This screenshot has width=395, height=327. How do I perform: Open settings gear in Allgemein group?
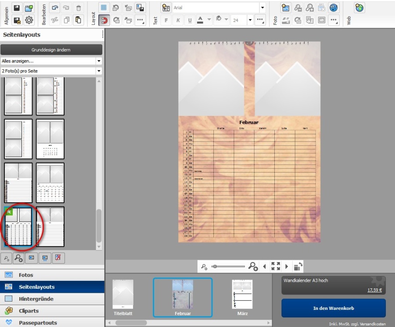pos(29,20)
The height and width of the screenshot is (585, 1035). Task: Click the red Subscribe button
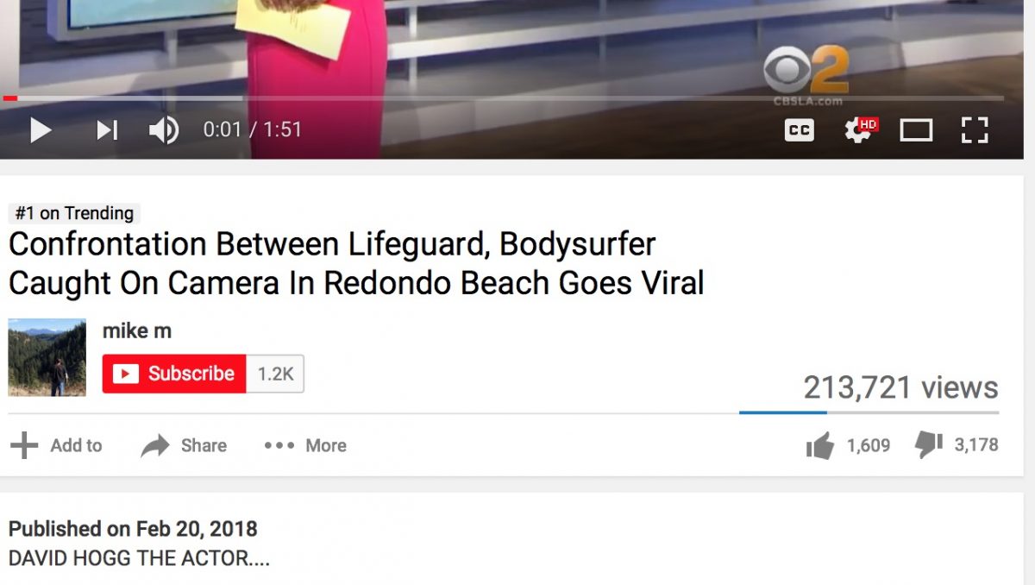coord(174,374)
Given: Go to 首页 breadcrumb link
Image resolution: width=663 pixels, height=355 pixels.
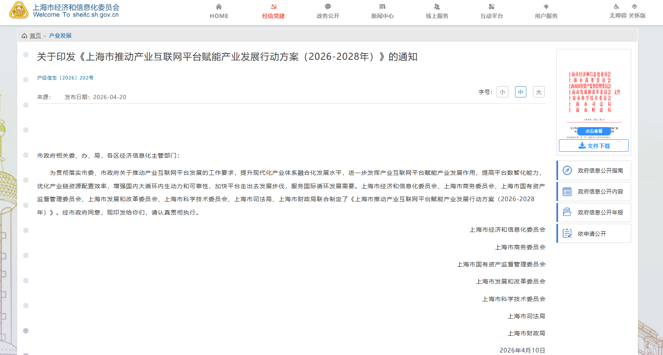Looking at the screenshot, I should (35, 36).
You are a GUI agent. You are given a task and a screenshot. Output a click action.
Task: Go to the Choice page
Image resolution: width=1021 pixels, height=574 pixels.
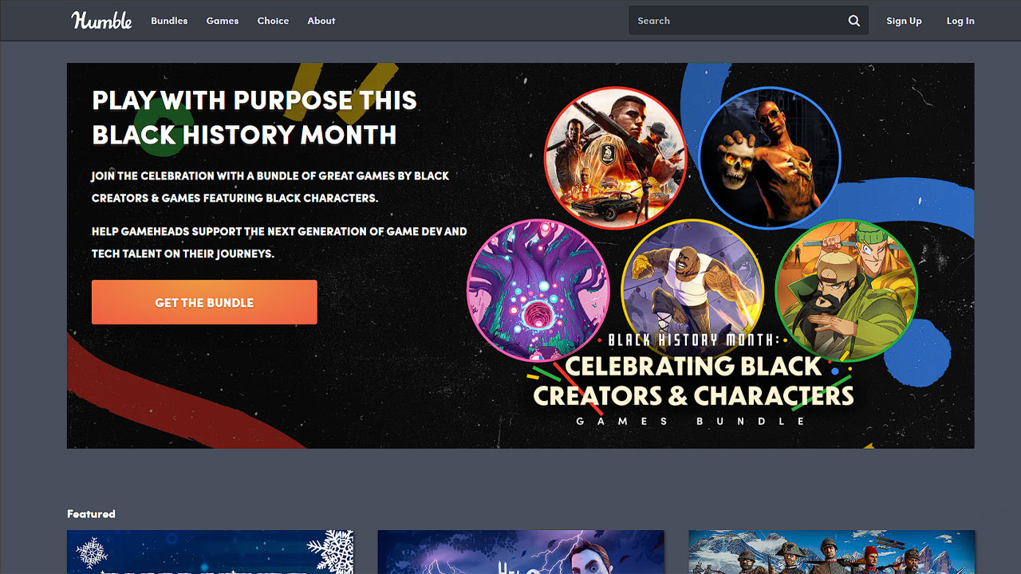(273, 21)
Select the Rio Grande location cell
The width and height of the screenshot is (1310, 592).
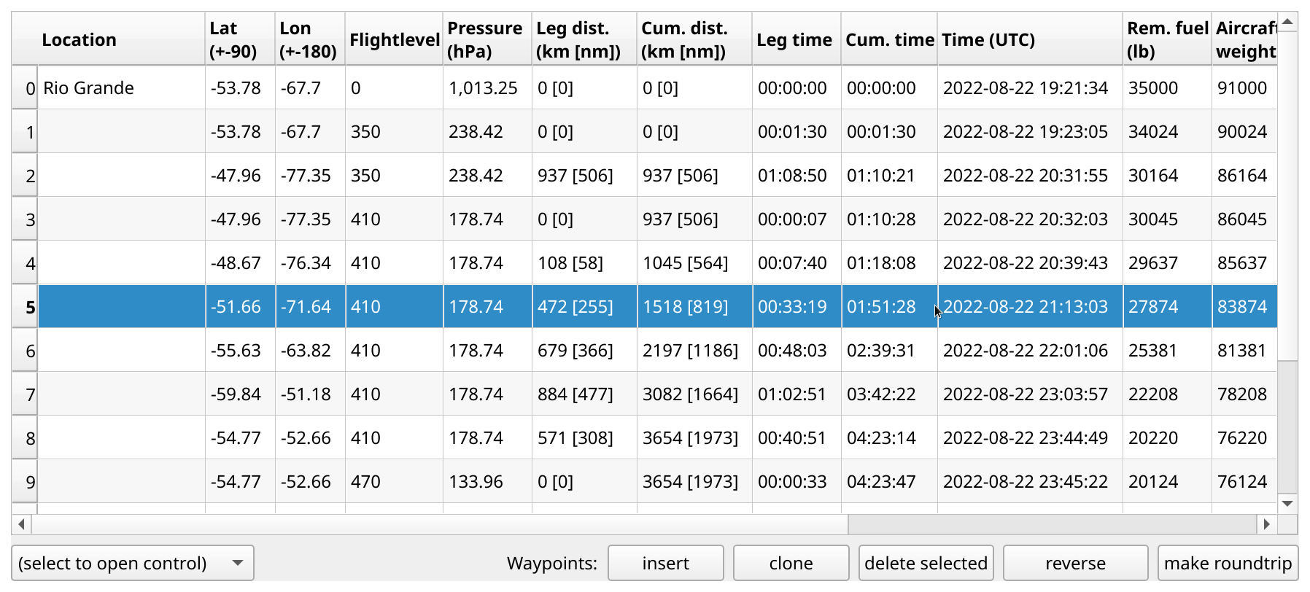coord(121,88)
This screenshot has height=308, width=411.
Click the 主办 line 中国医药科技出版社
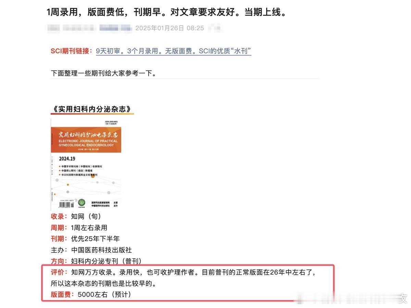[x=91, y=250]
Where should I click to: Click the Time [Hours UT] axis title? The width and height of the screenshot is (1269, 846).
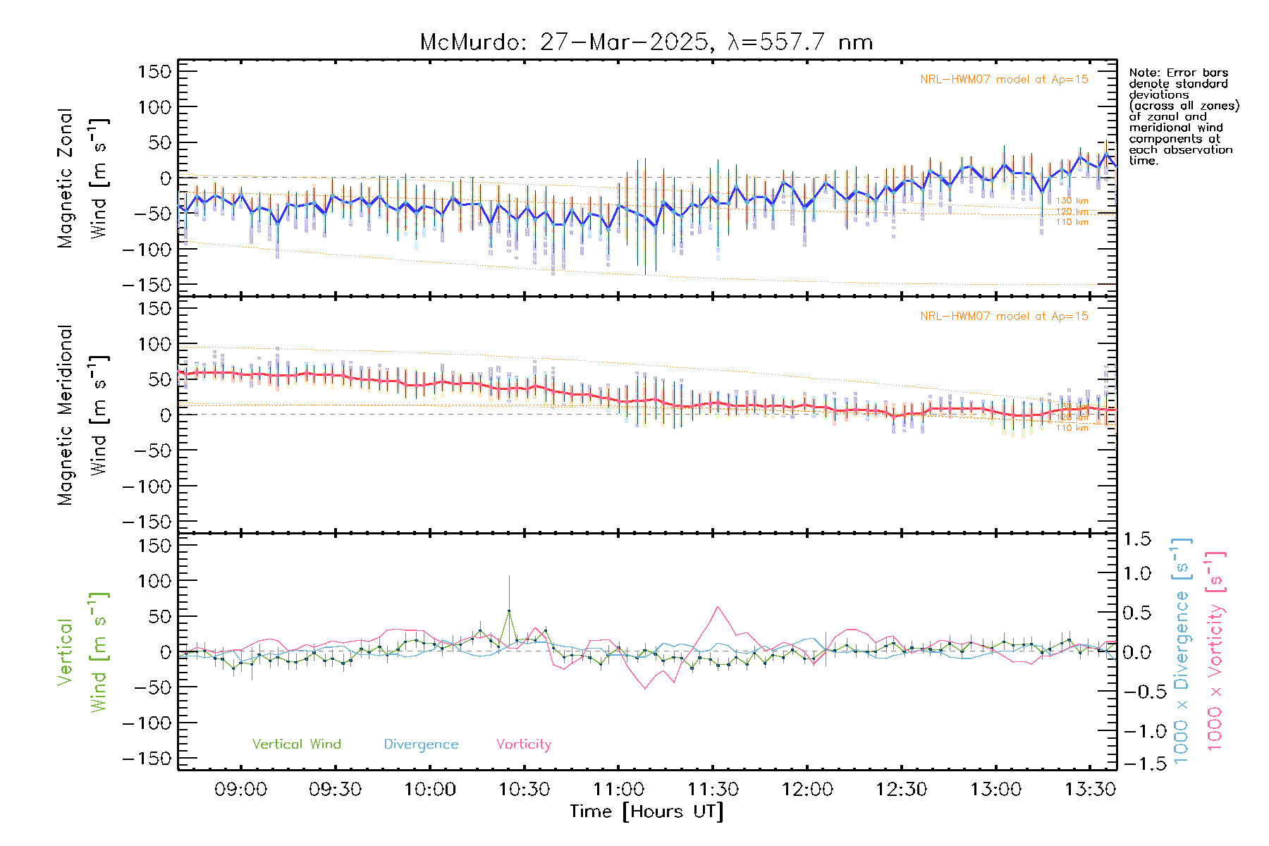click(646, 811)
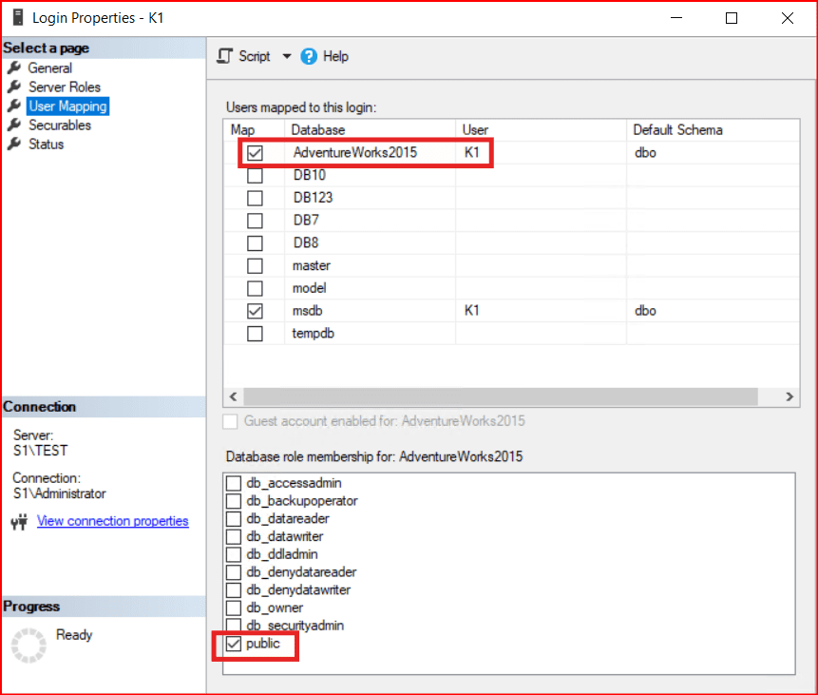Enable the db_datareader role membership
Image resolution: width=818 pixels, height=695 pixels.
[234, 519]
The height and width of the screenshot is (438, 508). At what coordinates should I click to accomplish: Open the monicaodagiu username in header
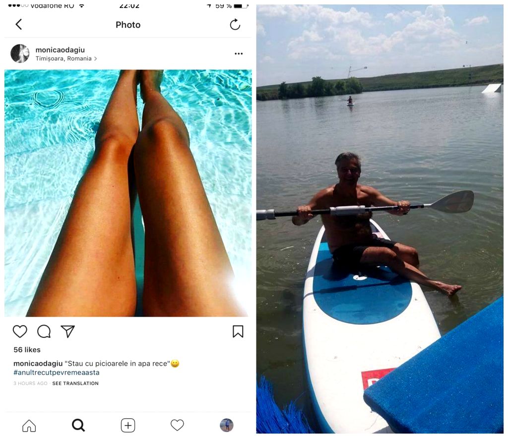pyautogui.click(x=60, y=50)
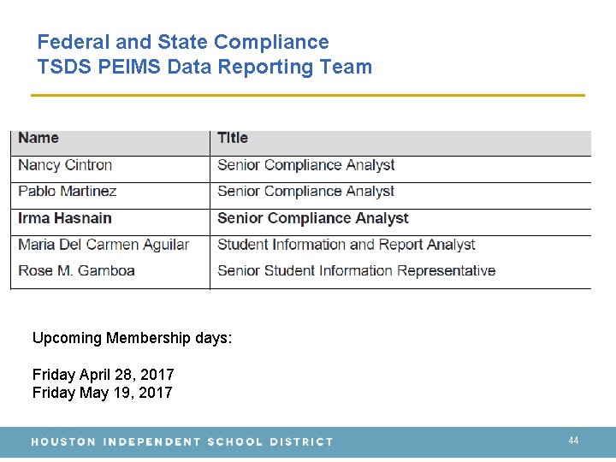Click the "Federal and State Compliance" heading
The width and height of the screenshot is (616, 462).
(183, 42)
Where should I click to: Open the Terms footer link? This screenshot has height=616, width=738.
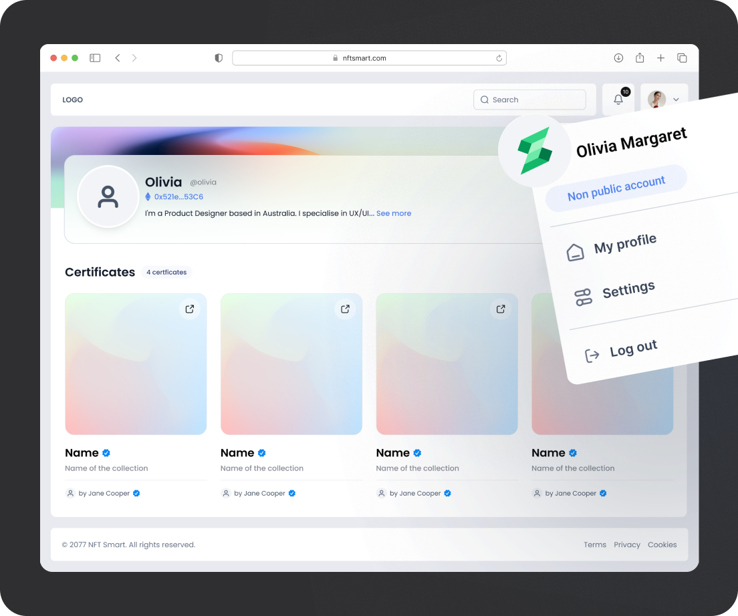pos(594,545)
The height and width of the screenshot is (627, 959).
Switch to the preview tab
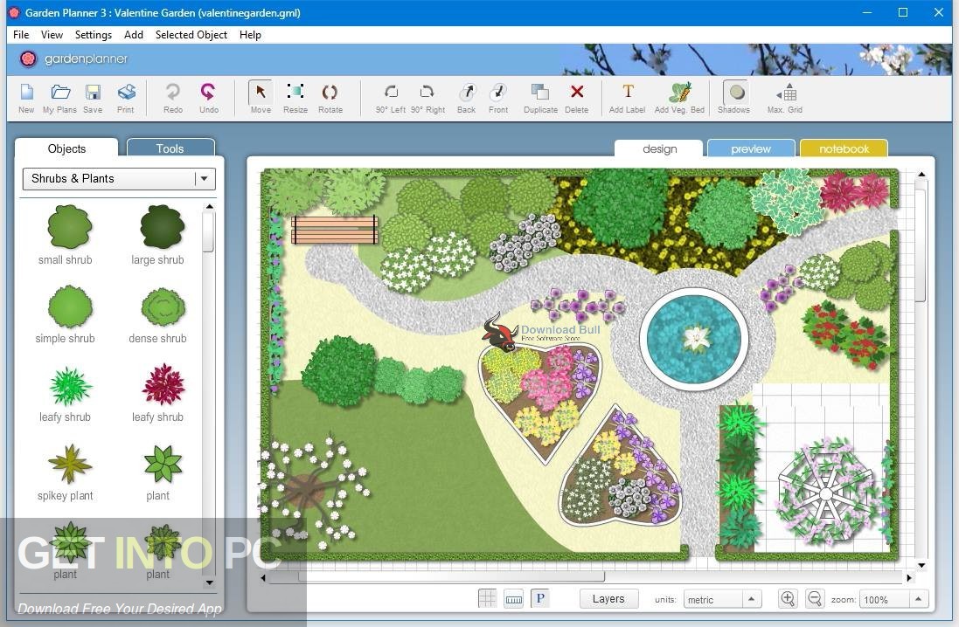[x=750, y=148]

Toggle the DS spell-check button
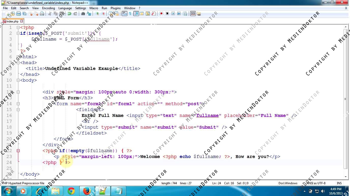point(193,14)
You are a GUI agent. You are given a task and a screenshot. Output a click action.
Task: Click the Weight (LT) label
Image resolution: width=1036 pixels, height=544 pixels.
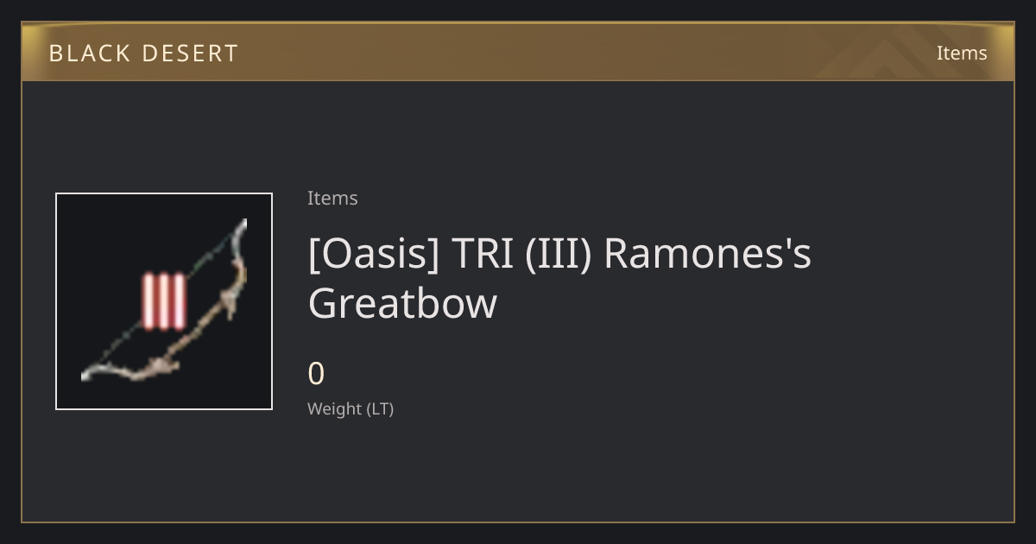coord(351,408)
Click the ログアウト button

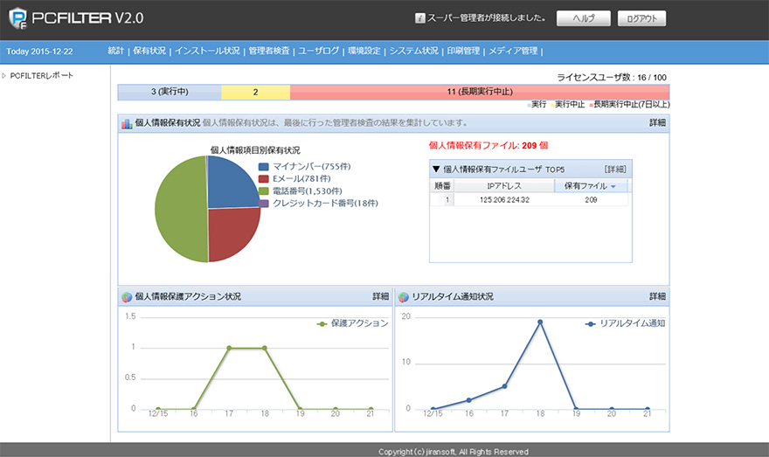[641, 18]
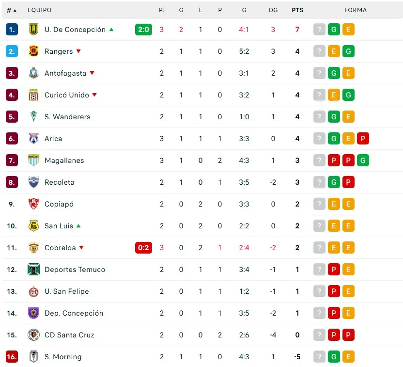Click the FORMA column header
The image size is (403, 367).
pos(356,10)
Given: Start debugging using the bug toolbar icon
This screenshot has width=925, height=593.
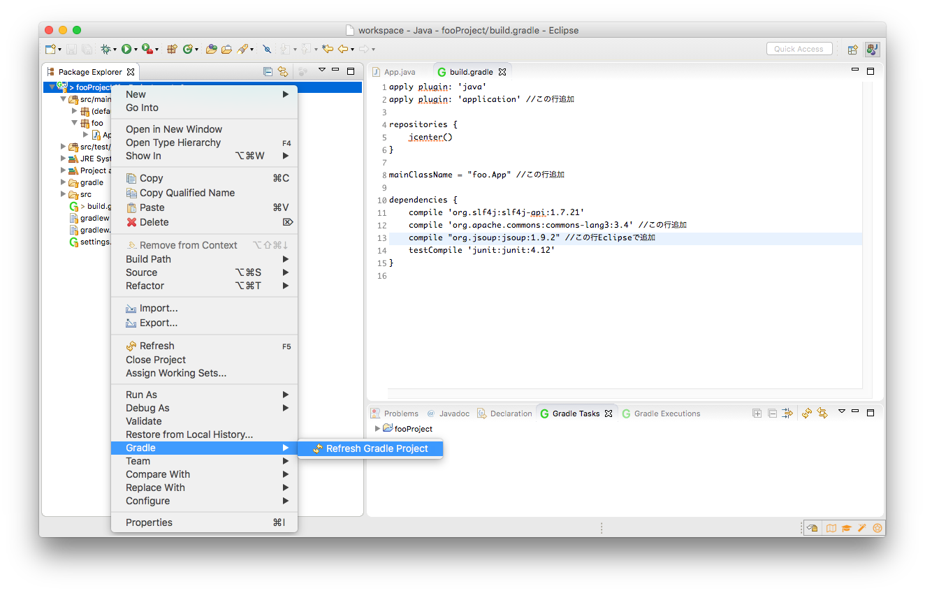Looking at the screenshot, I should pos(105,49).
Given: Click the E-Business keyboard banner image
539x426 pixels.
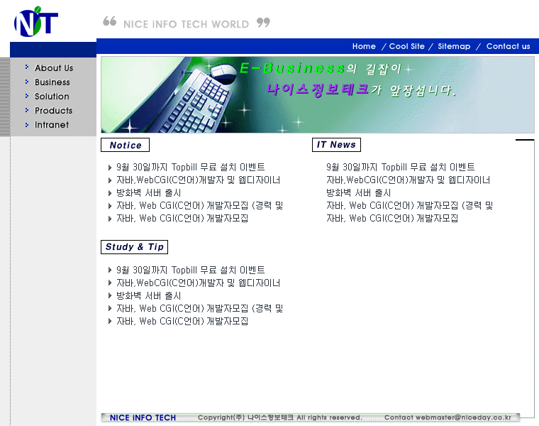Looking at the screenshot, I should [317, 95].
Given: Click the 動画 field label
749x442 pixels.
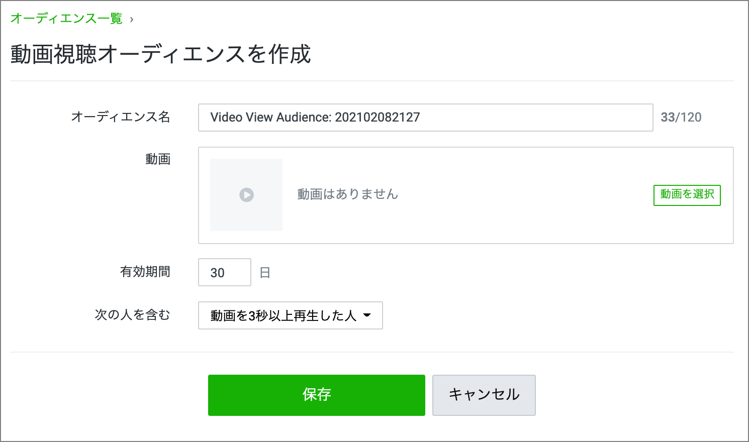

# What this task involves
Type out each line of the records above exactly, skipping any pictures.

# Written answer
This screenshot has width=395, height=327. How do I perform: Open settings gear in Allgemein group?
pos(29,20)
The height and width of the screenshot is (585, 1035). Task: Click the red Subscribe button
coord(174,374)
Given: Go to 首页 breadcrumb link
Image resolution: width=663 pixels, height=355 pixels.
Looking at the screenshot, I should (35, 36).
You are a GUI agent. You are given a task and a screenshot. Output a click action.
Task: Go to the Choice page
Image resolution: width=1021 pixels, height=574 pixels.
(273, 21)
Select the Rio Grande location cell
The width and height of the screenshot is (1310, 592).
coord(121,88)
This screenshot has height=308, width=411.
Click the 主办 line 中国医药科技出版社
[x=91, y=250]
Where should I click to: Click the Time [Hours UT] axis title? The width and height of the screenshot is (1269, 846).
click(646, 811)
Enable the db_datareader role membership
Image resolution: width=818 pixels, height=695 pixels.
[234, 519]
The height and width of the screenshot is (438, 508). At what coordinates should I click to accomplish: Open the monicaodagiu username in header
pyautogui.click(x=60, y=50)
Click the "Federal and State Compliance" heading
The width and height of the screenshot is (616, 462).
(183, 42)
Where should I click to: Open the Terms footer link? This screenshot has height=616, width=738.
pos(594,545)
The height and width of the screenshot is (627, 959).
Switch to the preview tab
[x=750, y=148]

Toggle the DS spell-check button
point(193,14)
You are a GUI agent. You are given a task and a screenshot. Output a click action.
Task: Click the Weight (LT) label
Image resolution: width=1036 pixels, height=544 pixels.
coord(351,408)
Click the ログアウト button

[641, 18]
Click the FORMA column header
The image size is (403, 367).
pos(356,10)
Given: Start debugging using the bug toolbar icon
This screenshot has width=925, height=593.
Looking at the screenshot, I should pos(105,49).
Given: Click the E-Business keyboard banner image
539x426 pixels.
Looking at the screenshot, I should [317, 95].
Given: Click the 動画 field label
749x442 pixels.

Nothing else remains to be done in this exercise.